You are viewing a plain text version of this content. The canonical link for it is here.
Posted to dev@hive.apache.org by Marta Kuczora <ku...@cloudera.com> on 2016/10/07 14:00:50 UTC

Review Request 52631: HIVE-14839: Improve the stability of TestSessionManagerMetrics

-----------------------------------------------------------
This is an automatically generated e-mail.

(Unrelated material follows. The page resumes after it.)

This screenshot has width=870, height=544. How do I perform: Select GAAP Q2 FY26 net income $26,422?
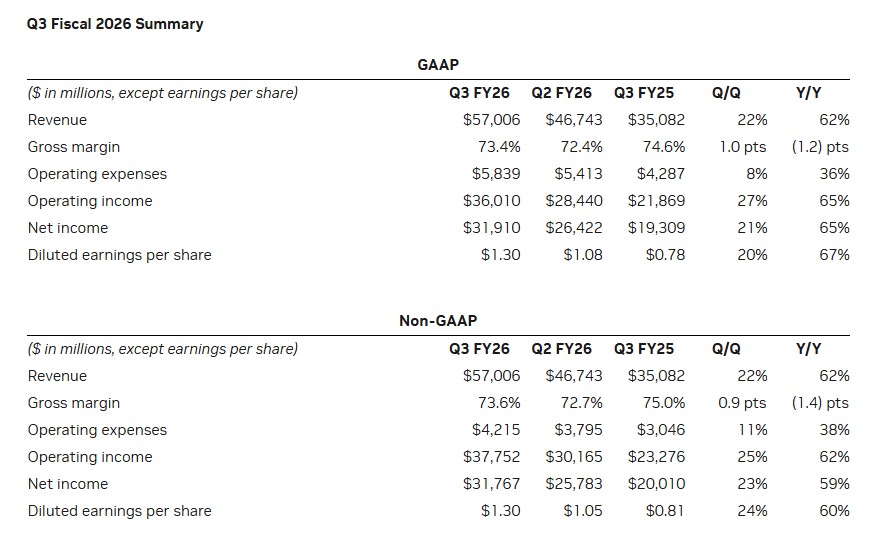574,228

To reply, visit:
https://reviews.apache.org/r/52631/
-----------------------------------------------------------

Review request for hive, Aihua Xu, Miklos Csanady, Peter Vary, Szehon Ho, and Barna Zsombor Klara.


Bugs: HIVE-14839
    https://issues.apache.org/jira/browse/HIVE-14839


Repository: hive-git


Description
-------

The TestSessionManagerMetrics fails occasionally with the following error: 
org.junit.ComparisonFailure: expected:<[0]> but was:<[1]>
	at org.apache.hive.service.cli.session.TestSessionManagerMetrics.testThreadPoolMetrics(TestSessionManagerMetrics.java:98)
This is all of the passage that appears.